Pense: a Organização do Tratado do Atlântico Norte voltou ao estado de alerta máximo após a "pilhagem" da Rússia contra a Ucrânia, ao mesmo tempo em que China e Estados Unidos competem em uma corrida armamentista no Oceano Pacífico. Quando o candidato a Chefe de Estado Maior prestou depoimento ao Congresso Americano recentemente acerca das maiores ameaças à segurança, ele começou falando de Moscou, não do Estado Islâmico.

Ainda assim, o "establishment" do Setor de Defesa Americano ainda tem um pé no passado e um mais ou menos no futuro. O Pentágono domina o discurso da inovação militar para lidar com essa nova mistura de ameaças, mas busca cegamente programas de armamentos cada vez mais caros baseados em preceitos perigosamente arcaicos. Não apenas é provável que os sistemas de armas não se saiam bem nos conflitos de hoje, como eles também podem se tornar vulnerabilidades a serem exploradas por adversários dos EUA em tempos de guerra.

O risco dessas linhas de pensamento arcaicas ficou claro recentemente quando o relatório de um piloto de teste vazou no portal War Is Boring. O documento revelava que um caça F-16 – com tecnologia concebida há 40 anos – havia superado a nova aernave desenvolvida pelo Pentágono, o F-35 Joint Strike Fighter, em combate simulados.

A unidade do F-35 em teste, segundo o relatório, não se saiu bem em combate aproximado (dogfight). O Pentágono e o fabricante da aeronave não contestaram a validade no material vazado no site, em vez disso argumentaram que o teste não foi justo – porque o F-35 não precisaria combater à curta distância.

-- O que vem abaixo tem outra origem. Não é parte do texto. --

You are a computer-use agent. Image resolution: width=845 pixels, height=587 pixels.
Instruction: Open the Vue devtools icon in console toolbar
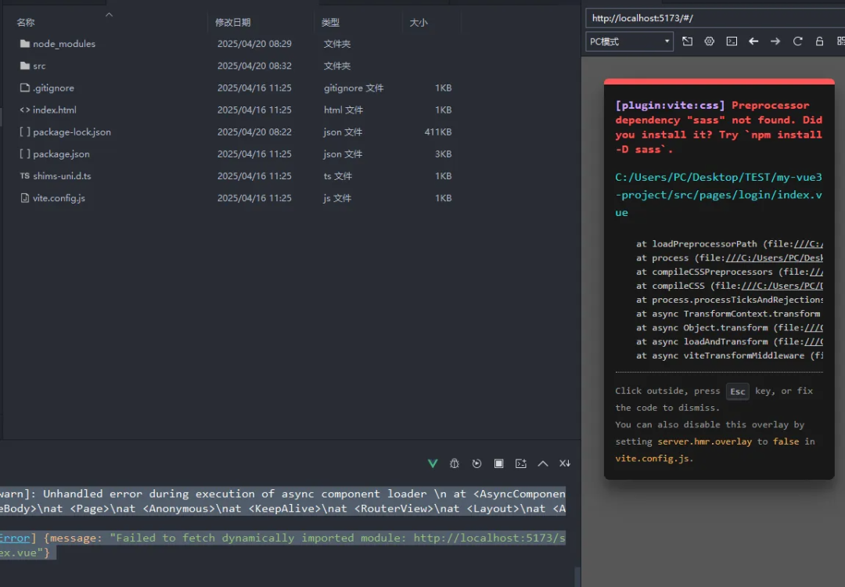click(x=433, y=463)
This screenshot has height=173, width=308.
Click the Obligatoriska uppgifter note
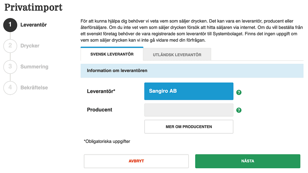pos(107,141)
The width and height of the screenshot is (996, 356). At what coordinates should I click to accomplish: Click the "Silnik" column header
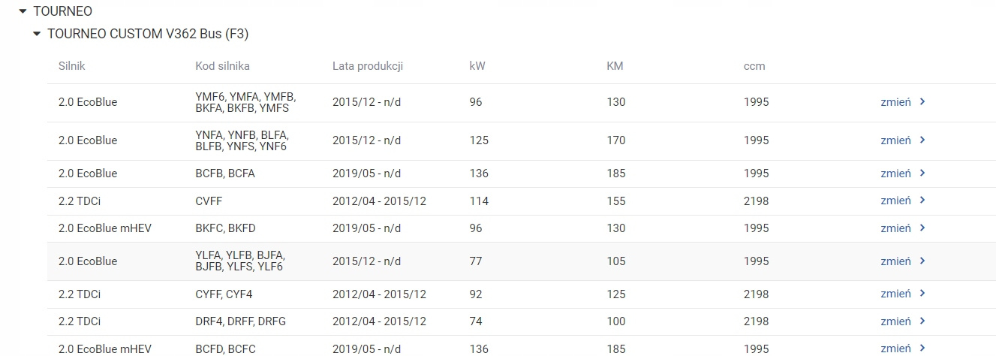72,66
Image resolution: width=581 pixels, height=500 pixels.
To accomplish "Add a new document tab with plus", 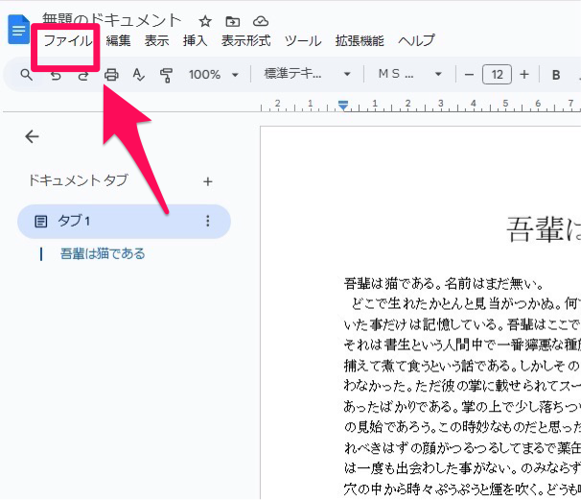I will coord(208,181).
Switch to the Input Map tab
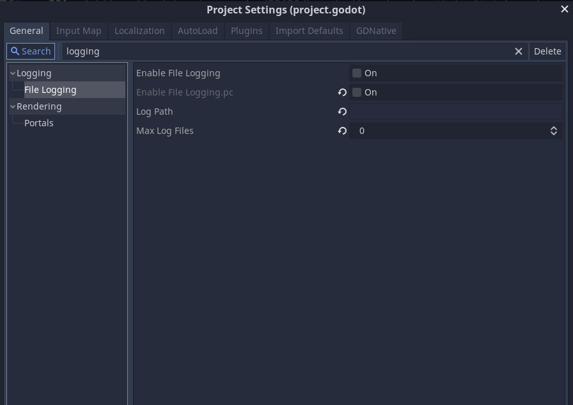573x405 pixels. (x=78, y=31)
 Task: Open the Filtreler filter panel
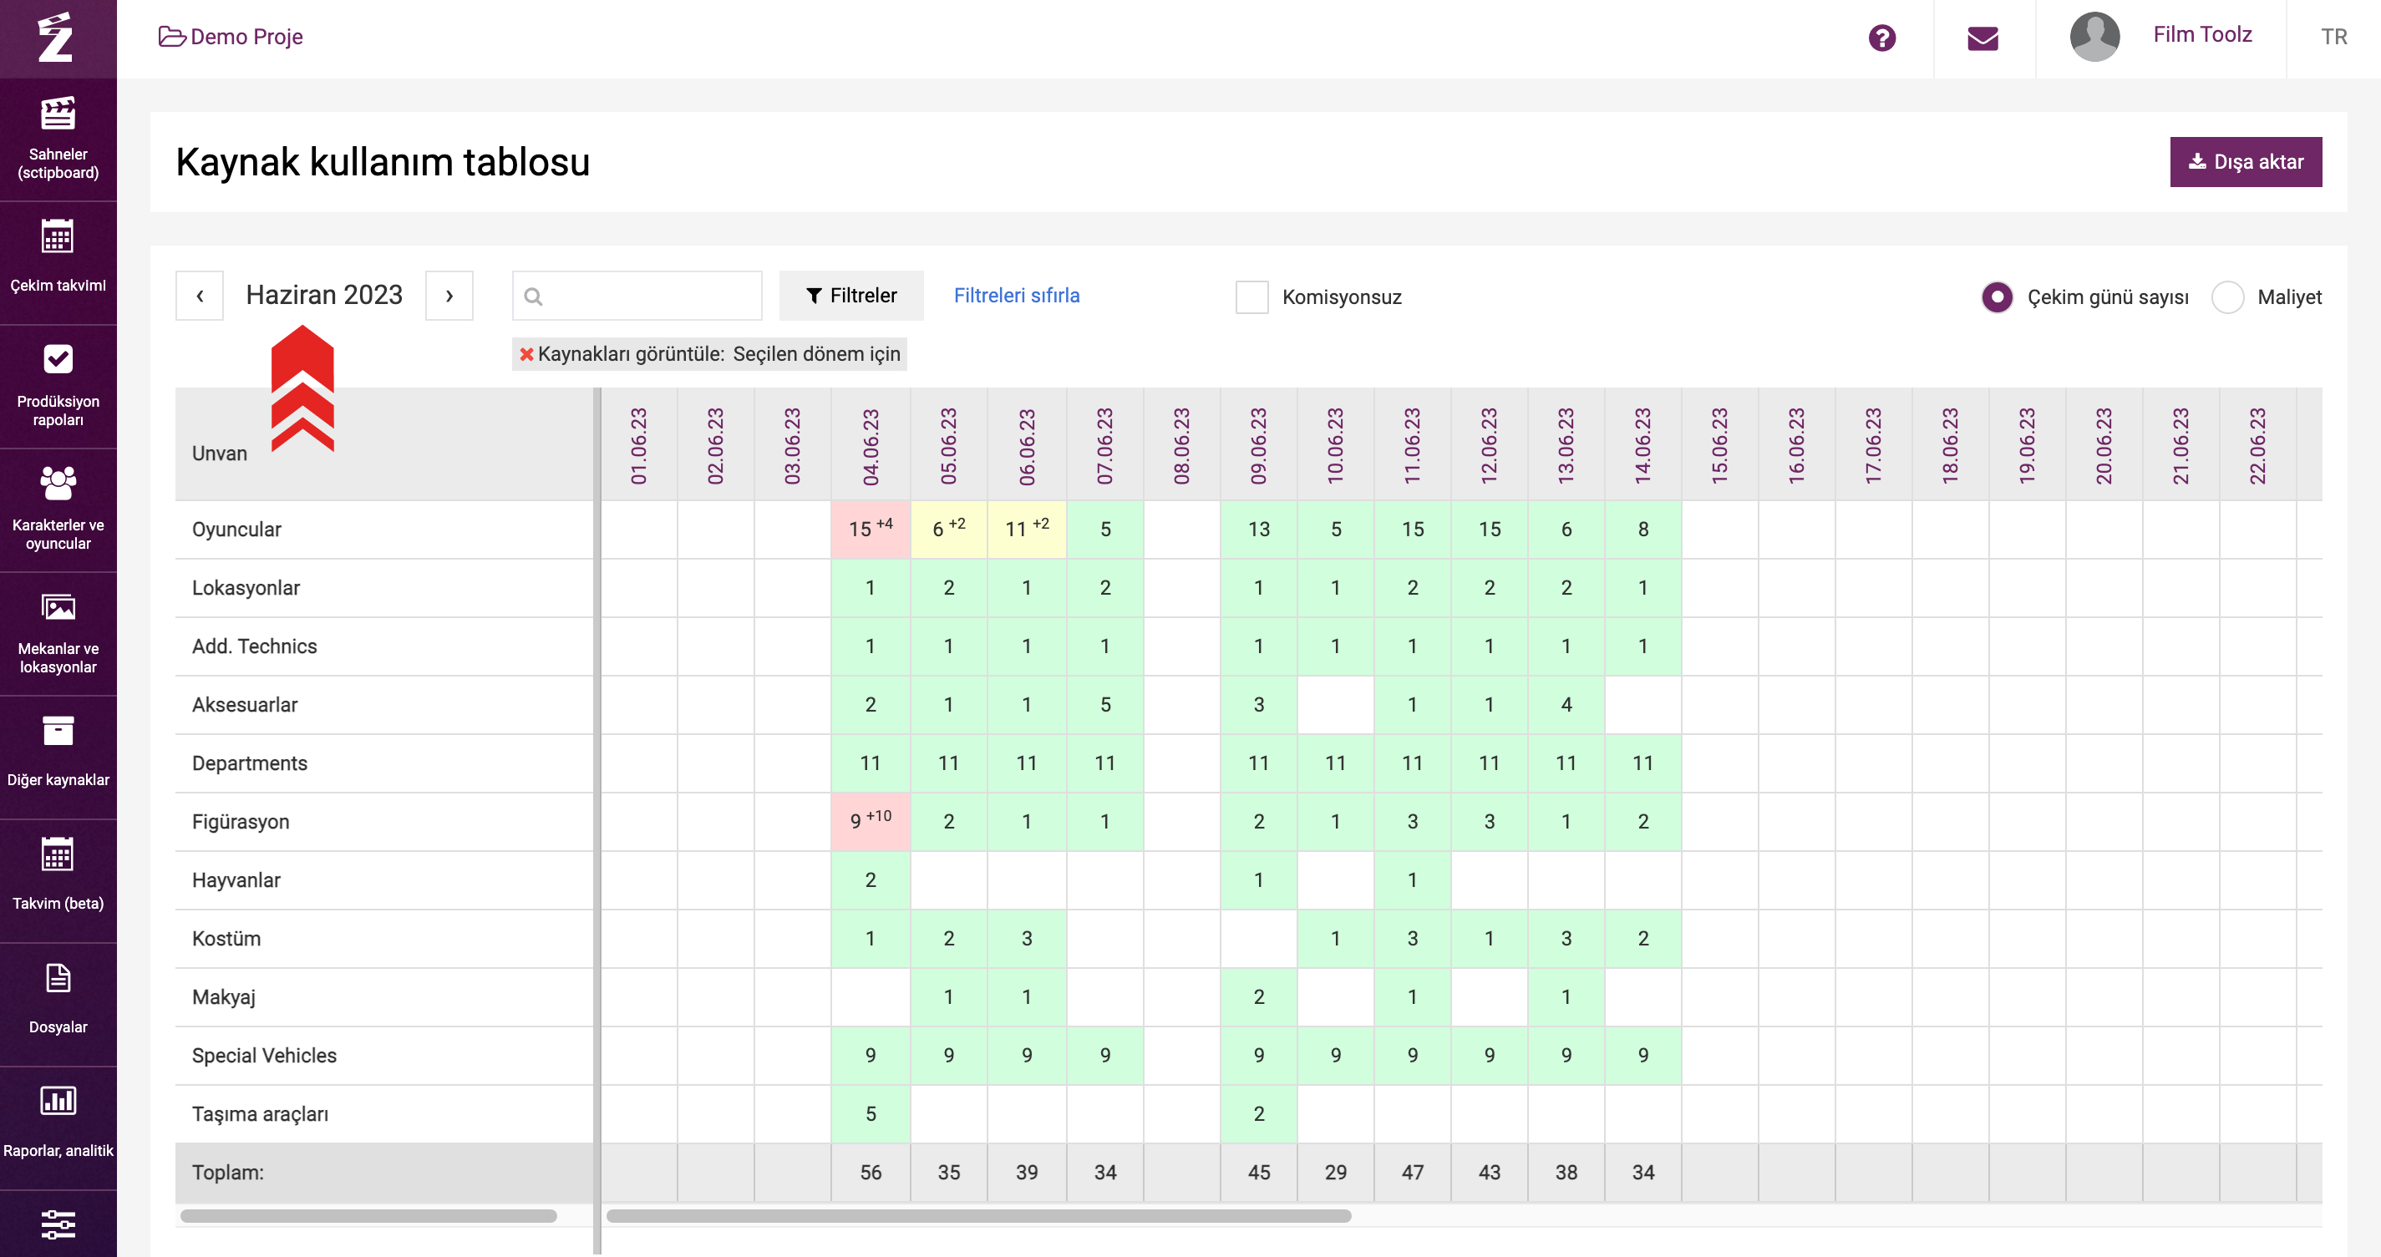pos(850,296)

É fascinante que o mesmo argumento foi usado há quase 50 anos em defesa do F-4 Phantom, um caça bimotor projetado para superioridade aérea e reconhecimento. Estreou em combate sem canhão interno – por conta o otimismo do Pentágono em pensar que mísseis ar-ar haviam tornado os duelos aéreos coisa do passado.

O resultado foi que os MiGs obsoletos dos norte-vietnamitas foram capazes de abater esses Phantoms no combate próximo que o Pentágono planejou que não aconteceria. Então, os Phantoms tiveram que ser equipados exatamente com os canhões considerados desnecessários. A Marinha então teve que criar o programa Top Gun para ensinar aos aviadores a então perdida arte do combate aéreo.
 
Chega do planejamento “segura na mão de Deus”

 
Esse mesmo problema de planejamento “segura na mão de Deus” – torcendo para dar certo – aconteceu repetidamente nos programas do Departamento de Defesa. A Marinha americana, por exemplo, está adquirindo navios de 479 milhões de dólares sendo que os próprios responsáveis pelos testes descobriram que as embarcações não teriam boa sobrevida em uma batalha real.

A nova aeronave de reabastecimento KC-46 da Força Aérea carece de sistemas de defesa para quelquer coisa além de “ameaças de médio porte”. Aqui, novamente, o Pentágono está segurando na mão de Deus e esperando que navios ou aviões não enfrentem batalhas diferentes daquelas para as quais foram projetados – como se o inimigo também não definisse as circunstâncias do combate.

Ainda que cada programa de armamentos seja um exercício de barganha entre custos, capacidade e complexidade, certos aspectos da realidade precisam ser levados em conta. Por que Washington continua a esperar que as guerras se desenrolem de acordo só com o que os Estados Unidos querem?

As razões são complexas, mas compreensíveis de seguirmos as maquinações do setor de defesa em Washington. Apesar de o Pentágono falar em ruptura e inovação, o resultado dos saltos tecnológicos revolucionários é caos e incerteza – duas coisas com as quais o campo da defesa não se sente confortável atualmente.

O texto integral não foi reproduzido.